=== Data ===

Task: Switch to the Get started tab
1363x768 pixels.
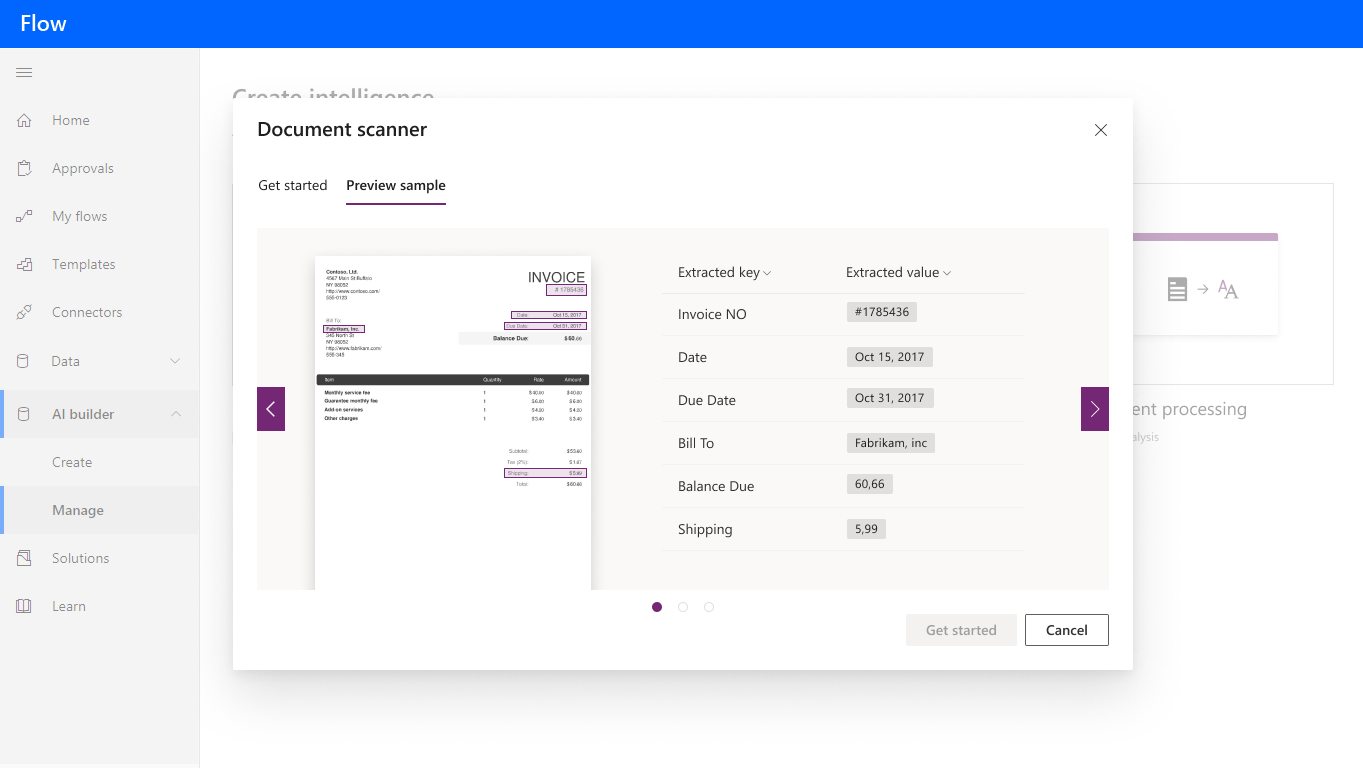Action: pos(292,185)
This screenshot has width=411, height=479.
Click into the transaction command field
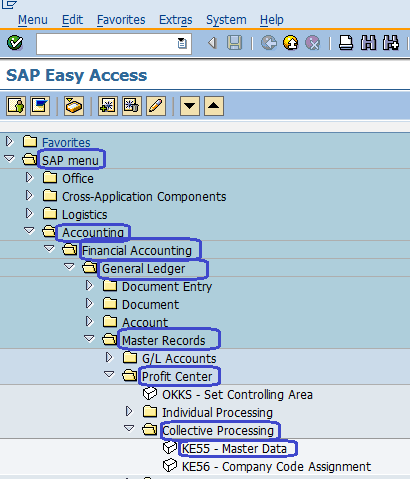click(107, 44)
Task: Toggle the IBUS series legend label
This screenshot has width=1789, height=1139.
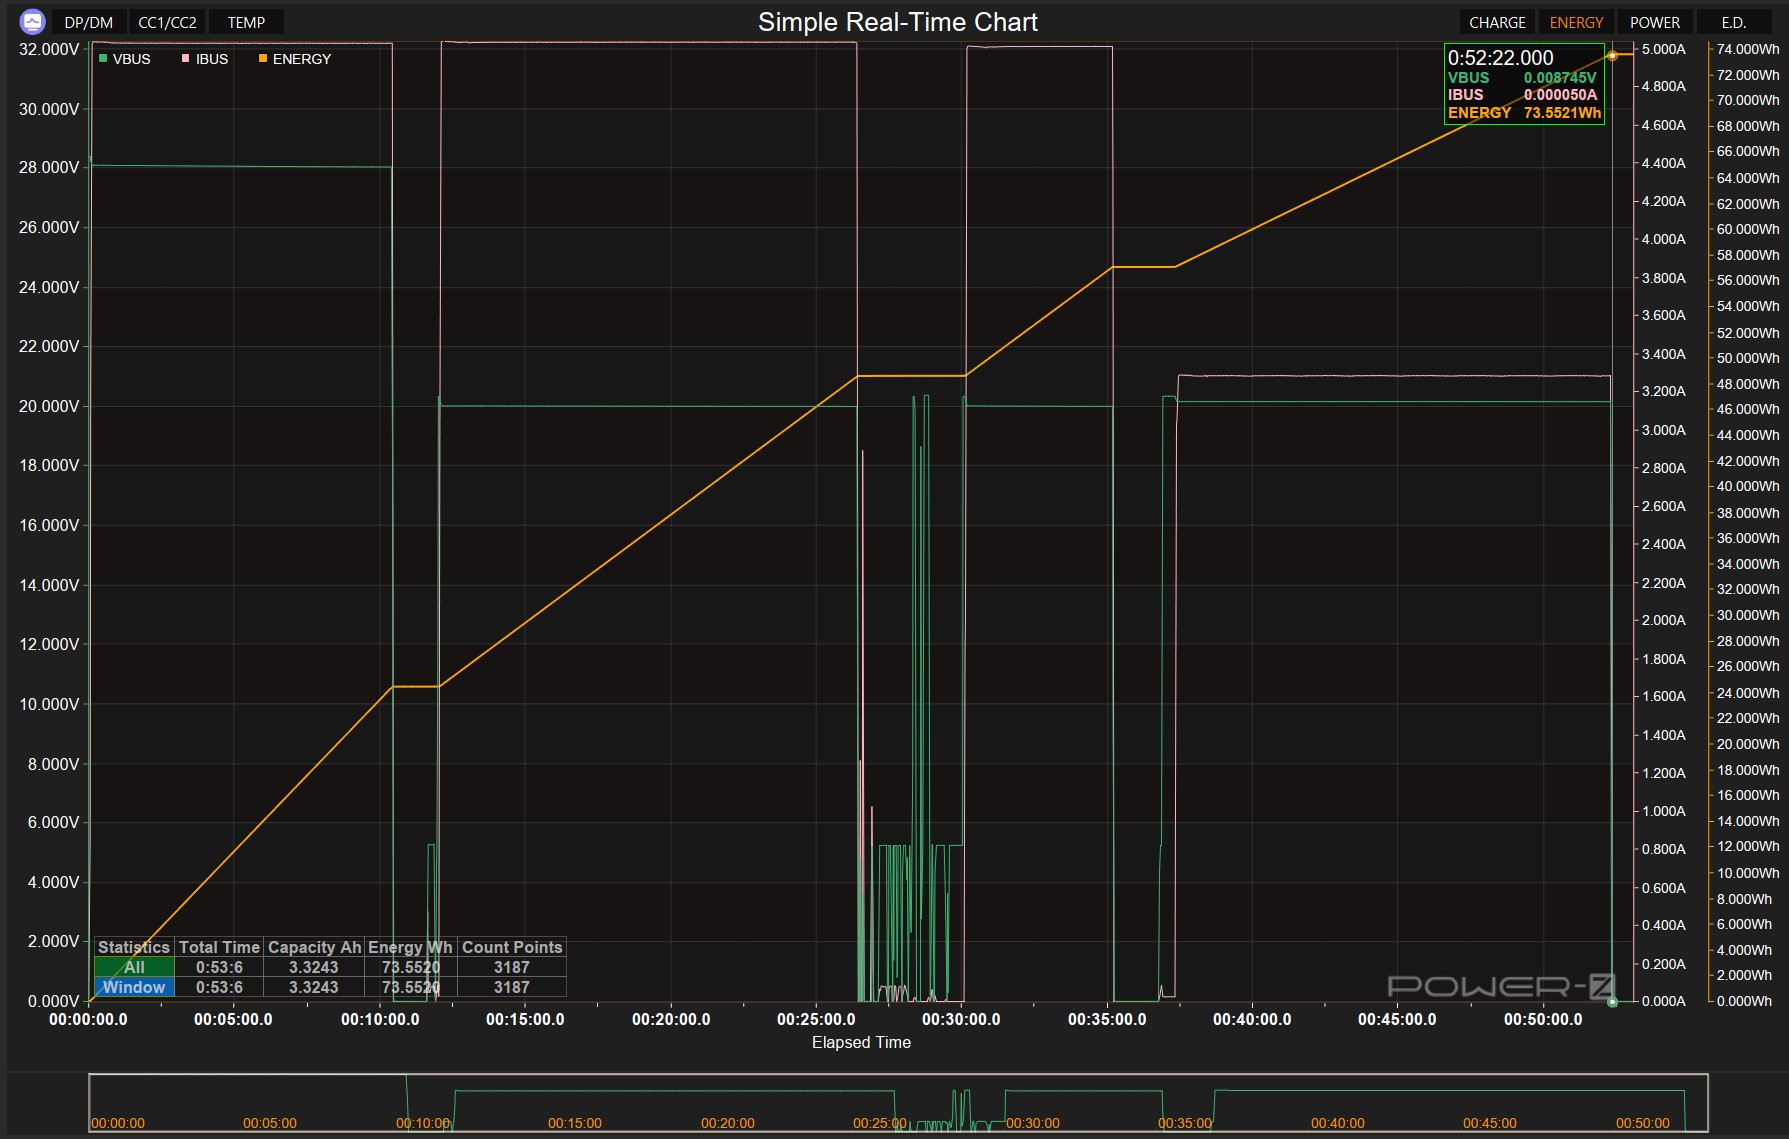Action: [212, 59]
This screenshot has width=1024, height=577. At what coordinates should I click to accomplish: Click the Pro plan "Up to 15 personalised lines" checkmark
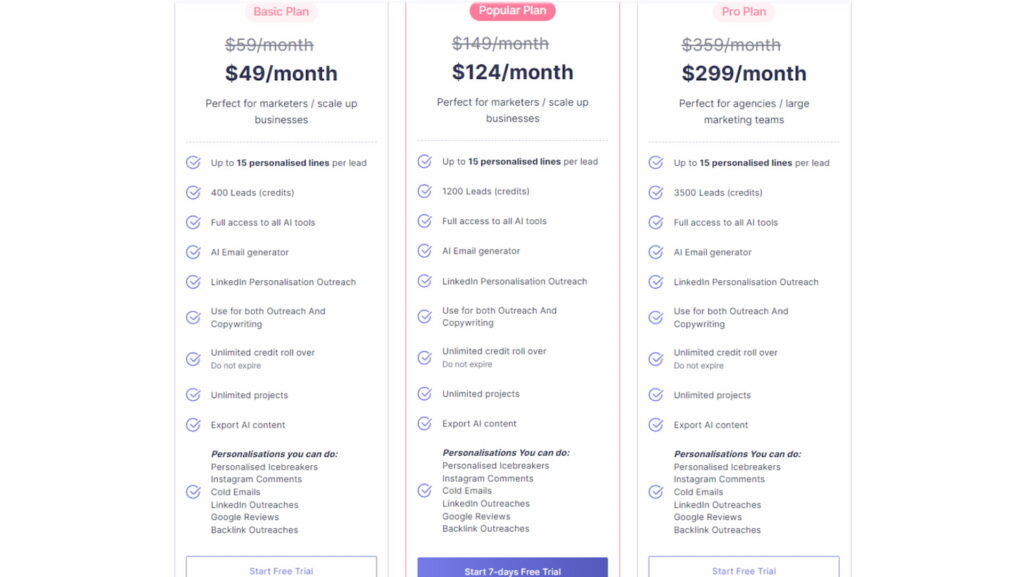click(x=656, y=163)
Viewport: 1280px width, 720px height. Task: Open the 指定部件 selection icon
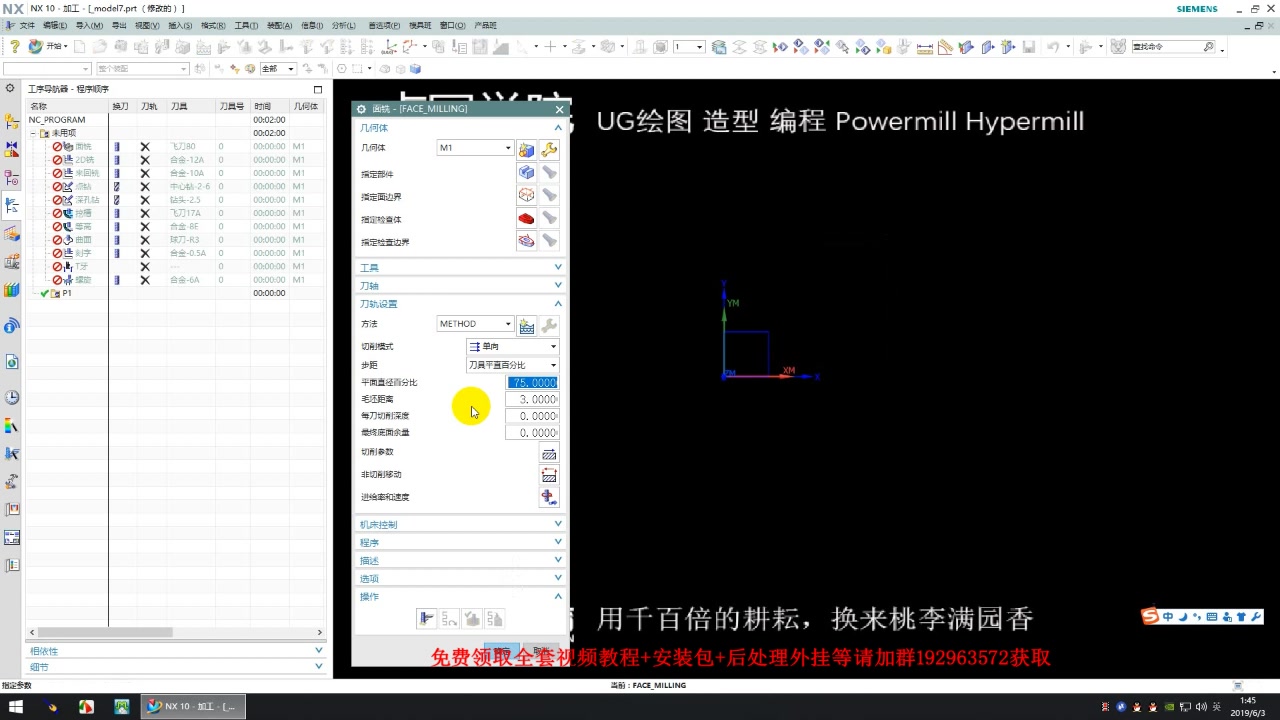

===

▸ Activity: From the line that includes "This screenshot has width=1789, height=1139." on down to the last line of the entries above, set down each line exactly, leaving out the pictures.

▸ Task answer:
This screenshot has width=1789, height=1139.
Action: [212, 59]
This screenshot has width=1024, height=577. At what coordinates should I click to accomplish: Click the Pro plan "Up to 15 personalised lines" checkmark
click(x=656, y=163)
Viewport: 1280px width, 720px height. Task: Open the 指定部件 selection icon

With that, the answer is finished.